From 76e4c52f74190d88fd0cd350e94d670f552593eb Mon Sep 17 00:00:00 2001
From: Ashwin Bharambe <ashwin.bharambe@gmail.com>
Date: Tue, 12 Aug 2025 22:16:48 -0700
Subject: [PATCH] fix unit tests

---
 .../agents/meta_reference/openai_responses.py  | 12 +++++++-----
 .../meta_reference/test_openai_responses.py    | 18 +++++++++++++-----
 2 files changed, 20 insertions(+), 10 deletions(-)

diff --git a/llama_stack/providers/inline/agents/meta_reference/openai_responses.py b/llama_stack/providers/inline/agents/meta_reference/openai_responses.py
index 10b8de37b..104f15010 100644
--- a/llama_stack/providers/inline/agents/meta_reference/openai_responses.py
+++ b/llama_stack/providers/inline/agents/meta_reference/openai_responses.py
@@ -487,7 +487,8 @@ class OpenAIResponsesImpl:
                         for tool_call in chunk_choice.delta.tool_calls:
                             response_tool_call = chat_response_tool_calls.get(tool_call.index, None)
                             # Create new tool call entry if this is the first chunk for this index
-                            if response_tool_call is None:
+                            is_new_tool_call = response_tool_call is None
+                            if is_new_tool_call:
                                 tool_call_dict: dict[str, Any] = tool_call.model_dump()
                                 tool_call_dict.pop("type", None)
                                 response_tool_call = OpenAIChatCompletionToolCall(**tool_call_dict)
@@ -524,10 +525,11 @@ class OpenAIResponsesImpl:
                                     sequence_number=sequence_number,
                                 )
 
-                                # Accumulate arguments for final response
-                                response_tool_call.function.arguments = (
-                                    response_tool_call.function.arguments or ""
-                                ) + tool_call.function.arguments
+                                # Accumulate arguments for final response (only for subsequent chunks)
+                                if not is_new_tool_call:
+                                    response_tool_call.function.arguments = (
+                                        response_tool_call.function.arguments or ""
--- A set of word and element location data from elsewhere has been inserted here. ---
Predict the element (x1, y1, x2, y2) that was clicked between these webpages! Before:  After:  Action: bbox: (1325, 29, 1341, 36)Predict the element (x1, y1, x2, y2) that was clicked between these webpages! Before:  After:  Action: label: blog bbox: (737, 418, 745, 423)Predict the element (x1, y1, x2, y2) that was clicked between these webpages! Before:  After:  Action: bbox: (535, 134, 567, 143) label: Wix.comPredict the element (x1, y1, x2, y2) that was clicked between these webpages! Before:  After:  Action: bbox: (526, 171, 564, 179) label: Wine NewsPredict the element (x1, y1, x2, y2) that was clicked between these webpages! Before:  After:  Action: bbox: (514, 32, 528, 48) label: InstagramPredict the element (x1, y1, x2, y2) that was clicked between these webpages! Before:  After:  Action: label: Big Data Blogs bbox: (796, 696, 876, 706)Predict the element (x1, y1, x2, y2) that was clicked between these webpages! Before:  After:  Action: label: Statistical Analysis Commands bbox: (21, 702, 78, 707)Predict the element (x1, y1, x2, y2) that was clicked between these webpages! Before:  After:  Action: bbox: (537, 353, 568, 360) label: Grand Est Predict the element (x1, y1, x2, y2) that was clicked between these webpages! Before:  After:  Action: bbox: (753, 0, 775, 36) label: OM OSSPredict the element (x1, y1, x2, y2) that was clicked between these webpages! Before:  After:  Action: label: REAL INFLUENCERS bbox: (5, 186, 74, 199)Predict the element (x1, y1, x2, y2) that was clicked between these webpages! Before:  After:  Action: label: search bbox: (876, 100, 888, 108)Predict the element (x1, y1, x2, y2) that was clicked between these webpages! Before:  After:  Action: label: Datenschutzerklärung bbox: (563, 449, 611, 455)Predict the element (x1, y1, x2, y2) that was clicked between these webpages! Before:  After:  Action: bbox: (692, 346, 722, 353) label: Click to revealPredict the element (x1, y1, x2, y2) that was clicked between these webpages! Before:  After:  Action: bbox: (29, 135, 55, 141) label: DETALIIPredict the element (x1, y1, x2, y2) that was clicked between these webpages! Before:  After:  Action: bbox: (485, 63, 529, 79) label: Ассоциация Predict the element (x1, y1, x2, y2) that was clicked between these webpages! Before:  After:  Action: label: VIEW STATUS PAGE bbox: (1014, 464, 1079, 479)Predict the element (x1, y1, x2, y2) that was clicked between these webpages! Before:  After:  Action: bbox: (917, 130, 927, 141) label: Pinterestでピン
+                                    ) + tool_call.function.arguments
 
             # Emit function_call_arguments.done events for completed tool calls
             for tool_call_index in sorted(chat_response_tool_calls.keys()):
diff --git a/tests/unit/providers/agents/meta_reference/test_openai_responses.py b/tests/unit/providers/agents/meta_reference/test_openai_responses.py
index 2ab5b557e..855a525e9 100644
--- a/tests/unit/providers/agents/meta_reference/test_openai_responses.py
+++ b/tests/unit/providers/agents/meta_reference/test_openai_responses.py
@@ -272,7 +272,9 @@ async def test_create_openai_response_with_tool_call_type_none(openai_responses_
 
     # Check that we got the content from our mocked tool execution result
     chunks = [chunk async for chunk in result]
-    assert len(chunks) == 2  # Should have response.created and response.completed
+    # Should have: response.created, output_item.added, function_call_arguments.delta,
+    # function_call_arguments.done, output_item.done, response.completed
+    assert len(chunks) == 6
 
     # Verify inference API was called correctly (after iterating over result)
     first_call = mock_inference_api.openai_chat_completion.call_args_list[0]
@@ -284,11 +286,17 @@ async def test_create_openai_response_with_tool_call_type_none(openai_responses_
     assert chunks[0].type == "response.created"
     assert len(chunks[0].response.output) == 0
 
+    # Check streaming events
+    assert chunks[1].type == "response.output_item.added"
+    assert chunks[2].type == "response.function_call_arguments.delta"
+    assert chunks[3].type == "response.function_call_arguments.done"
+    assert chunks[4].type == "response.output_item.done"
+
     # Check response.completed event (should have the tool call)
-    assert chunks[1].type == "response.completed"
-    assert len(chunks[1].response.output) == 1
-    assert chunks[1].response.output[0].type == "function_call"
-    assert chunks[1].response.output[0].name == "get_weather"
+    assert chunks[5].type == "response.completed"
+    assert len(chunks[5].response.output) == 1
+    assert chunks[5].response.output[0].type == "function_call"
+    assert chunks[5].response.output[0].name == "get_weather"
 
 
 async def test_create_openai_response_with_multiple_messages(openai_responses_impl, mock_inference_api):